The light came on in my head when someone had posted a comment about Bullard, the President of the Federal Reserve Bank in St. Louis, arguing that there is no output gap. It’s true that it is difficult to measure, like velocity. But it is really shocking that we can make assumptions about when velocity is falling and he makes such an absurd statement when the rate of employment is the lowest it’s been in 30 years, together with the other indicators of contraction like bankruptcies, defaults, and depressed economic activity. It is so sad that with the unemployment rate falling because people are giving up (pretty inarguable according to the math), the Fed believes it is doing a good job, even though evidence to the contrary is nearly everywhere we look.
Forget about the full employment mandate, because it doesn’t even really matter. I think we need to talk about the price stability mandate instead because these guys at the Fed insist that if they pay attention to only that, all the other mandates will fall into place. Um, not without a damned floor on the target they won’t!
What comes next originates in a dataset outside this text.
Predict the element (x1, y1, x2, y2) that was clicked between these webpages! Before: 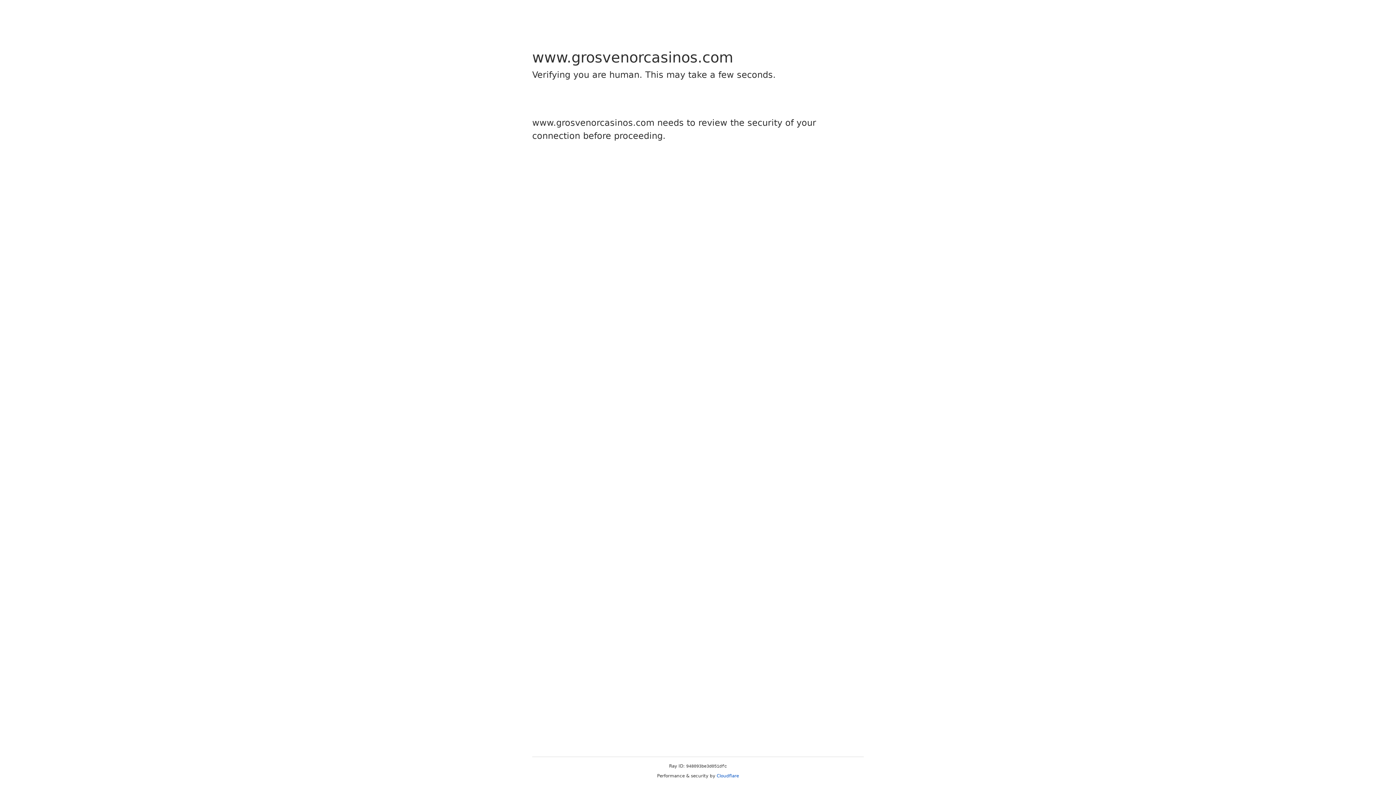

I would really like to see Bullard and Lacker argue that there doesn’t need to be a floor on monetary policy, no remedy for undershooting, and show us how accepting variability in inflation, toward deflationary gyrations, is meeting the price stability mandate. I dare them to come out and tell us that downward 1% to 1.99% variability in inflation doesn’t matter and not having any plan for dealing with it is consistent with the price stability mandate. They can’t argue any such thing because it is economically damaging and not consistent with the price stability mandate. It isn’t even consistent with the “low and stable inflation” rhetoric these guys have spewing as it if means something important.
I certainly hope we get over this episode of the emperor’s new clothes very soon. These Fed guys are full of crap and I can’t think of any worse place to have guys that are full of crap in power than the Federal Reserve.